I'm using Canada's census data with variables Wage on the x-axis and the density on the y-axis. I'm trying to overlay the graph I've created with the log-normal distribution dlnorm
but I'm not sure what to use as the meanlog and sdlog parameter values. I've tried using mean(data$Wages)
and sd(data$Wages)
, as well as taking the natural logarithm of both, etc. Nothing gives me a graph remotely similar to the density histogram I have generated.
Is this because my data is not log-normal? How can I find the correct meanlog and sdlog parameters?
This is my code:
inc_plot <- data_adults %>%
ggplot(aes(x=Wages)) +
geom_histogram(aes(y=..density..), bins=100,fill="transparent", colour="black")+
scale_x_continuous(labels=scales::comma) +
stat_function(fun = dlnorm,
args = list(meanlog = 48637.91, sdlog = 62459.15),
col = "red")
inc_plot
The current parameters are by using the aforementioned mean()
and sd()
functions.
If you set meanlog = mean(log(your_data))

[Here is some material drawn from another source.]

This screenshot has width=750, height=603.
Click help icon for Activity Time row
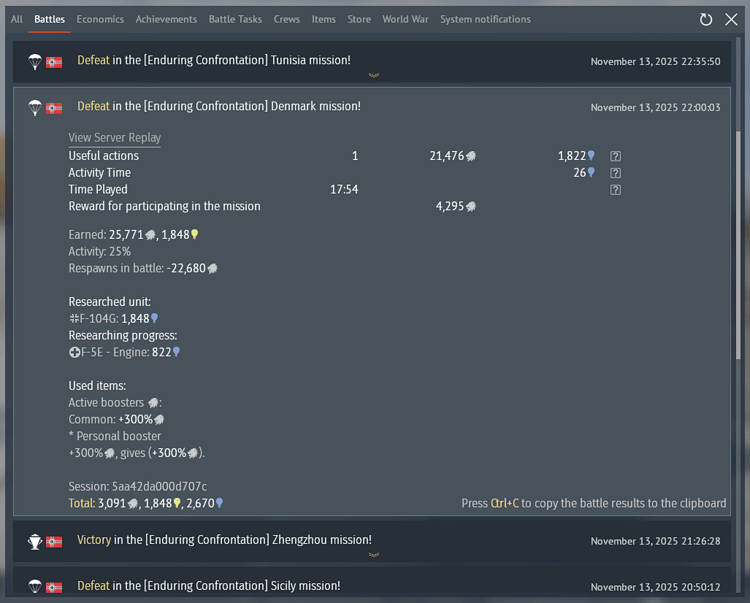coord(616,173)
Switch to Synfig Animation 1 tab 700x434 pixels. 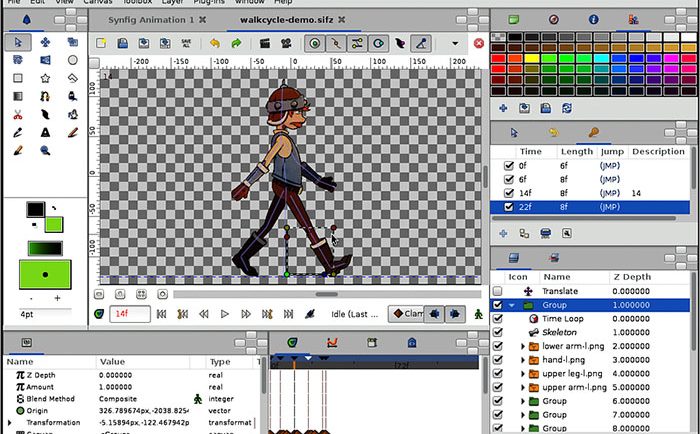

and likewise sdlog = sd(log(your_data))
the density should approach the histogram.
library(ggplot2)
df <- data.frame(x = rlnorm(1e4))
ggplot(df, aes(x)) +
geom_histogram(
aes(y = after_stat(density)),
bins = 100, fill = "transparent", colour = "black"
) +
stat_function(
fun = dlnorm,
args = list(meanlog = mean(log(df$x)), sdlog = sd(log(df$x))),
colour = "red"
)
Created on 2021-08-23 by the reprex package (v2.0.1)
An alternative would be to use ggh4x::stat_theodensity(distri = "lnorm", colour = "red")
. (disclaimer: I'm the author of ggh4x)